Movable Antenna Enhanced Federated Fine-Tuning of Large Language Models via Hybrid Client Selection Optimization

Abstract

Federated fine-tuning of large language models (LLMs) over bandwidth-limited 6G links must meet strict round-time and energy budgets. Analog over-the-air (OTA) aggregation reduces uplink cost but is sensitive to fading and interference, which distort the aggregated gradient. We consider a two-phase workflow (centralized pre-training followed by federated fine-tuning) where the base station uses a movable-antenna (MA) array.

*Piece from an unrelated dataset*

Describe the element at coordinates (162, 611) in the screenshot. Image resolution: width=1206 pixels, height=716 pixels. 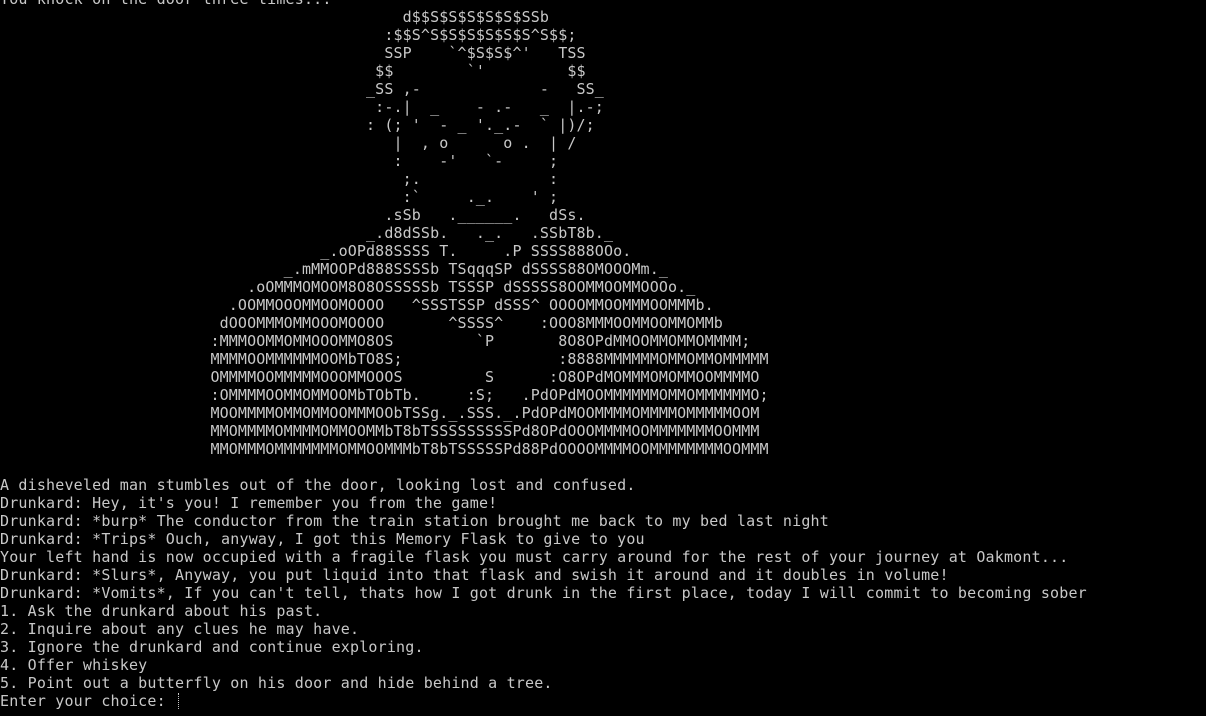
I see `choice-option-1: 1. Ask the drunkard about his past.` at that location.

In each round, MA element positions and the receive/transmit beamformers are adjusted under minimum-spacing constraints to reshape the channel and improve OTA aggregation without increasing user transmit power. We formulate a mixed-integer, nonconvex resource-allocation problem that jointly selects clients and optimizes the number of global rounds, CPU frequencies, mini-batch sizes, MA positions, and analog weights under end-to-end latency and energy limits. A successive convex approximation-penalty dual decomposition (SCA-PDD) routine alternates convex updates with oblique-manifold beamforming and spacing-aware MA placement. Experiments on OpenLLaMA-v2 (3B) with LoRA and 4-bit quantization on Alpaca and Dolly (10 clients) attain round-30 validation perplexities as low as 2.94 (Alpaca, K=1) and 4.62 (Dolly, K=1). Relative to the strongest non-MA baseline at the same concurrency, this corresponds to 17.4 percent (Alpaca, K=1) and 54.4 percent (Dolly, K=1) lower perplexity; at K=2 the reductions are 14.2 percent (Alpaca) and 13.7 percent (Dolly). Participation fairness also improves across all uplink concurrencies K in 1,2,4,8, with the largest margins when fewer clients transmit per round.